NEW DELHI: New Delhi will deport all illegal immigrants found in the country, Indian Home Minister Amit Shah told Parliament on Wednesday.

The warning signaled a heightening of a campaign that some critics say is “aimed at alienating the Muslim minority.”

The minister’s statement comes as the state of Assam is set to release its final list of the National Register of Citizenship (NRC), an exercise to identify illegal migrants from neighboring Bangladesh. The Supreme Court demanded that the NRC should submit its report at the end of this month.

Of the state’s 31 million residents, almost 4 million were missing from the NRC’s report last year. Most were poor Muslims. Illegal immigration was a core election issue for the ruling right-wing party Bhartiya Janata Party (BJP)

“The government will identify illegal immigrants living in every inch of the country’s soil and will deport them in line with international law,” said Shah.

He added that the NRC would be extended across the country. 

Shah, a Hindu hard-liner and the second most powerful figure in the Narendra Modi government, has been belligerently opposed to illegal Muslim immigrants, who he recently described as “termites.”

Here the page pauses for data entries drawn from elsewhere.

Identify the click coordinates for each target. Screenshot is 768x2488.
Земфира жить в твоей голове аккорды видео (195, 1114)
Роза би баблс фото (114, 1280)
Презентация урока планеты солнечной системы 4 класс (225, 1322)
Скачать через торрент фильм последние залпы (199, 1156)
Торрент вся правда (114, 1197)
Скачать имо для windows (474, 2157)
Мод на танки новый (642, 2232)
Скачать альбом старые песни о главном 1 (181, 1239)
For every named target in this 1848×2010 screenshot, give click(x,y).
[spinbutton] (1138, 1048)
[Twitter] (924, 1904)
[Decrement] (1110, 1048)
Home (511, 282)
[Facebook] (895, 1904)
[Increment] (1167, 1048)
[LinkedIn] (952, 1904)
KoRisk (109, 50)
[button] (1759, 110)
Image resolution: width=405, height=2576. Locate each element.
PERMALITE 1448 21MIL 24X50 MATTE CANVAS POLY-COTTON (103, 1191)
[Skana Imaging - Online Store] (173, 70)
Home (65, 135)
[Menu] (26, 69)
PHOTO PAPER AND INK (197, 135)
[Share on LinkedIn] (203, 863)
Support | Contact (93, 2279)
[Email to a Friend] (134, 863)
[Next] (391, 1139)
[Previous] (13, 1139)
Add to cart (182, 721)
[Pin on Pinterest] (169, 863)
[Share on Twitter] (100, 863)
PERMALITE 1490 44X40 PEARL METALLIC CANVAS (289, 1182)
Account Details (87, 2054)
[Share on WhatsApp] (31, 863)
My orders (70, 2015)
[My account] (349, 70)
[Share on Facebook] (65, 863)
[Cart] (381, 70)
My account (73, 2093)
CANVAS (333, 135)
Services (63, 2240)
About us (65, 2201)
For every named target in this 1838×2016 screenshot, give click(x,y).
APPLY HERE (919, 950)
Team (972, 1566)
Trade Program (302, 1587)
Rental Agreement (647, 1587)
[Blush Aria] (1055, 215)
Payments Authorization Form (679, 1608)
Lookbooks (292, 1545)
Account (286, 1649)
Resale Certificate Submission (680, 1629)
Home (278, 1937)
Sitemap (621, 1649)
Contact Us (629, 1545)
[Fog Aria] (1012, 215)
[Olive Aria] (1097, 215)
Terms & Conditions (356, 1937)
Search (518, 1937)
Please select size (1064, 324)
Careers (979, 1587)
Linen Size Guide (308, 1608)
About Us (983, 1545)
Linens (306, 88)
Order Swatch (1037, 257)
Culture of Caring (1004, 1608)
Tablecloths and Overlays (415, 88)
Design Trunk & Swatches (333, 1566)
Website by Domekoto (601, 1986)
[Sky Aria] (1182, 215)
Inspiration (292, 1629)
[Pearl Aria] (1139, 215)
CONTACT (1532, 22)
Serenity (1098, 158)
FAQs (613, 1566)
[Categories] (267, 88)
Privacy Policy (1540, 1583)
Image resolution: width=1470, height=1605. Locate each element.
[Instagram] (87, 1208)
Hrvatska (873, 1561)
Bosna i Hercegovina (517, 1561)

Critics have questioned the need for the NRC throughout the country.

The BJP does not want to clarify what it truly means because that is part of their politics, but the opposition leaders are also silent.

Hilal Ahmad, Academic

“This is a witch hunt of the minority under the false concern of illegal immigration,” said SubHajjit Naskar of Jadavpur University.

“The way the NRC is being implemented in Assam is damaging for our secular and democratic values.”

Naskar told Arab News: “The register is part of the broader majoritarian agenda to make India a Hindu state where minority Muslims will be treated as second class citizens.” 

Dr. Hilal Ahmad, associate professor at the Center for the Study of Developing Societies, said: “The substantial part of Shah’s statement is that NRC is not entirely about Muslims. It also claims that it’s an institutional process with legal support and it’s not at all concerned with Muslims.”

Ahmad added: “The BJP does not want to clarify what it truly means because that is part of their politics, but the opposition leaders are also silent. They are also trying to consolidate the impression that the NRC is anti-Muslim.”

Suhas Chakma, director of the Rights and Risks Analysis Group, said that “Shah’s plans are not practical.”

“How you are going to identify illegal migrants? Have you spoken to Bangladesh about the deportation? What the BJP government is trying to do is not implementable. It is a recipe for chaos,” said Chakma.

Sabber Ahmad, from the Rohingya Human Rights Initiative, a New Delhi-based group serving the persecuted minority community from Myanmar, said the “Indian government’s stance on illegal migrants creates panic among the small Rohingya community living here.”

“I fled Myanmar in 2012 and India gave me a new lease of life. New Dehli should show some humanity in dealing with people like us,” Ahmad told Arab News.

“India has a history of sheltering persecuted minorities from around the world. They must continue this proud tradition,” Ahmad added.